WHAT YOU WILL DO: Using the passage on the 1923 film, explain in one to three sentences what places it among Ideal's last productions.

PASSAGE TO READ:

BEGIN

- Directed by: Denison Clift
- Written by: Denison Clift
- Starring: Fay Compton Gerald Ames Ivan Samson John Stuart
- Production company: Ideal Film Company
- Distributed by: Ideal Film Company
- Release date: October 1923;
- Country: United Kingdom
- Language: English

= The Loves of Mary, Queen of Scots =

1923 film by Denison Clift

The Loves of Mary, Queen of Scots is a 1923 British silent historical film directed by Denison Clift and starring Fay Compton, Gerald Ames and Ivan Samson. The film depicts the life of Mary, Queen of Scots, and her eventual execution. It was one of the final films made by Ideal, one of the leading British studios, before they were hit by the Slump of 1924. It is most likely considered a lost film.

END

GIVEN INFORMATION:
BEGIN

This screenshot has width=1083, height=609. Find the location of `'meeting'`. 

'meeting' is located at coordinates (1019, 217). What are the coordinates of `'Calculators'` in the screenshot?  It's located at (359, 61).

END

ANSWER SPACE: It was one of the final films Ideal made before the studio, then one of the leading British studios, was hit by the Slump of 1924.